When a comment on Facebook or Twitter can easily land employees in trouble, it raises the question as to what companies’ policies are on social media use by employees.


Telkom – A harmful social media post or interaction may result in action against the employee.

Telkom spokesperson Jacqui O’Sullivan said employees must comply with the stipulations set out in the company’s Business Code of Ethics.

Adherence to the Group’s Media and Social Media policies is compulsory.

“Employees are encouraged to participate on social media platforms, but within the guidelines stipulated in the relevant policies where matters referencing or impacting the company is concerned,” she said.

“Where the company deems a social media post or interaction to be harmful to the company, action may be taken against an employee on merit of the matter.”


Afrihost – If an employee’s expressed values differ from the company’s, then it may not be a good fit.

Afrihost views any public behaviour – in the physical world or digital space – as falling within the company’s code of conduct.

“Any interaction or comments that occur in public, particularly where they are traceable back to the company, must adhere to the company’s values and code of conduct,” said Afrihost.

Afrihost has never dismissed an employee for comments made on Facebook or Twitter.

“We feel we need to balance the employee’s indiscretion with the realities of social media and how difficult it is these days to separate work and personal life.”

“However, it also comes down to shared values.
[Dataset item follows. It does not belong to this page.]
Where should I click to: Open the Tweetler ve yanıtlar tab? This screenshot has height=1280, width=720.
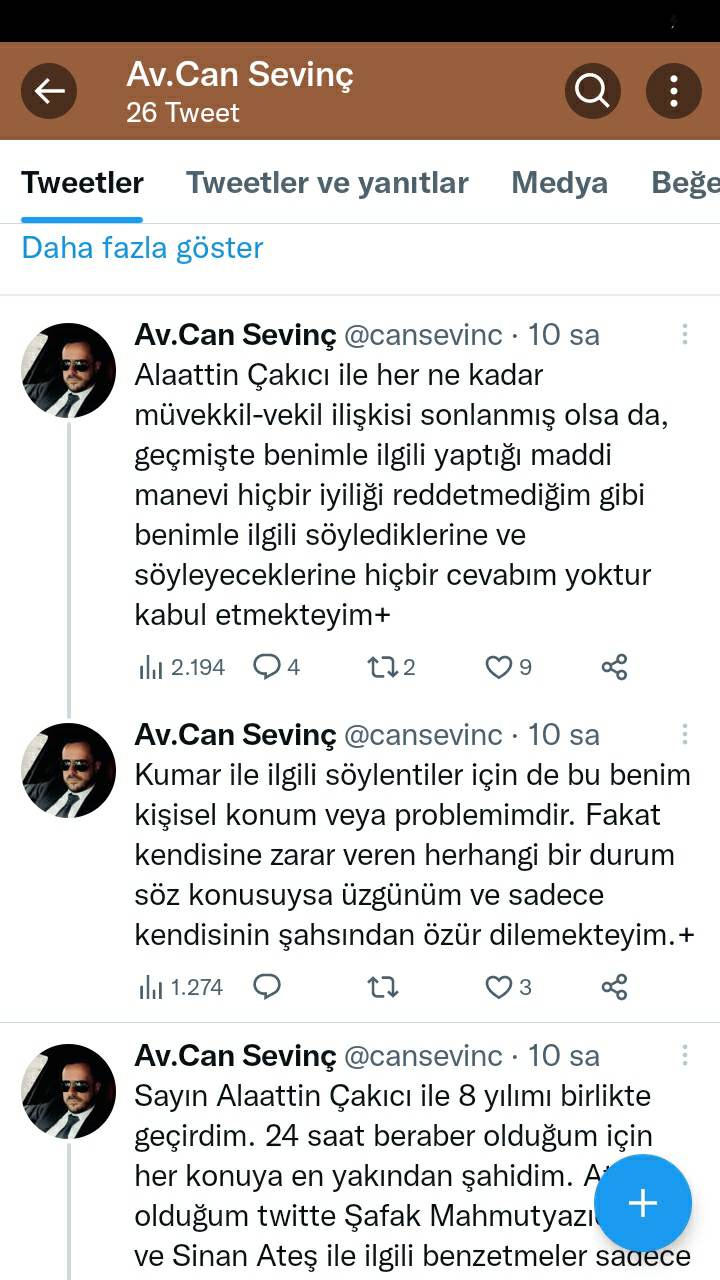[327, 183]
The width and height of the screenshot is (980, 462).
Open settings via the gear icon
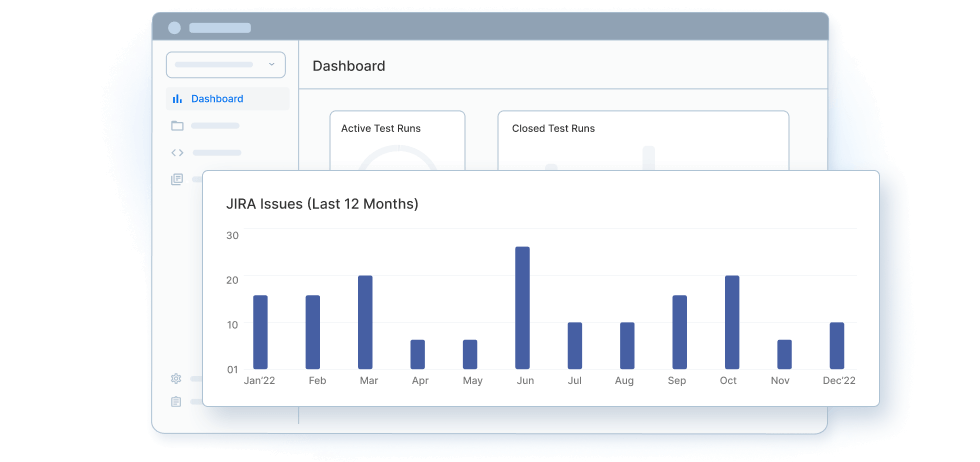tap(176, 379)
If an employee’s expressed public values differ from the company’s, then it may not be a good fit in the long run.”

If an employee makes a racist, sexist, or derogatory comment on Facebook or Twitter, the company’s disciplinary code will be enforced.

“Each case will be investigated and assessed, and can result in sanctions like written warnings or a dismissal.”


Cell C – We have a social media policy in place which governs employee conduct.

Cell C has a social media policy in place which governs an employee’s conduct. “The policy contains various clauses in line with Cell C’s employee code of conduct,” it said.

Cell C has not had to act against an employee for contravention of its social media policy.

However, if an employee makes racist, sexist, or derogatory comments, the social media policy will apply and the normal HR process will follow.


Vodacom – A distinction should be made between personal interaction and that done on behalf of Vodacom.

Vodacom said it encourages employees to use social media.

“In our view, social media is a great way to identify emerging trends and learn about new industry products and services,” said Vodacom.

Social media can also help employees understand how consumers experience Vodacom, it said.

However, a distinction should be made between personal interaction and that done on behalf of Vodacom.

“As a general guideline, employees should not respond or make comments on behalf of the company.”


Vodacom’s advice for using social media

Vodacom has never dismissed an employee for comments made on Facebook or Twitter. This is partly due to the company’s good social media policy.

Vodacom’s advice to employees regarding social media use is as follows:

With social networks, the lines between professional and personal lives are blurring.

We tell our employees to expect that people who they work with, or may want to work with, will see their content.

Therefore they need to manage what they share and who they share it with.

They must not presume that their Twitter feed or Facebook page is private forever and remember that whatever they publish in the public domain will remain there for some time.

We tell our employees to keep in mind that any electronic content can find its way to a blog.

Blog posts have a long shelf life on the Internet and others will be able to read what they wrote.

If they don’t want their commentary published elsewhere, do not post it to a blog and do not share it over email.

Our Social Media Rules of Engagement for Employees includes:

  • Never pick fights. If someone leaves a hostile comment or a snarky reply, take the higher road. Defend your point of view, but be polite.
  • Always demonstrate respect for others’ points of view, even when they’re not offering the same in return. You can have an edge without being obscene, defamatory, threatening, harassing, discriminatory, or hateful.
  • Employees should not discuss proposed products or services, or potentially-innovative solutions, without first discussing ideas internally within Vodacom. Talk to our legal team or submit your idea formally to check whether it is patentable.
  • If you make an error, be upfront and correct it quickly. On a blog, if you choose to modify a post, make it clear that you have done so.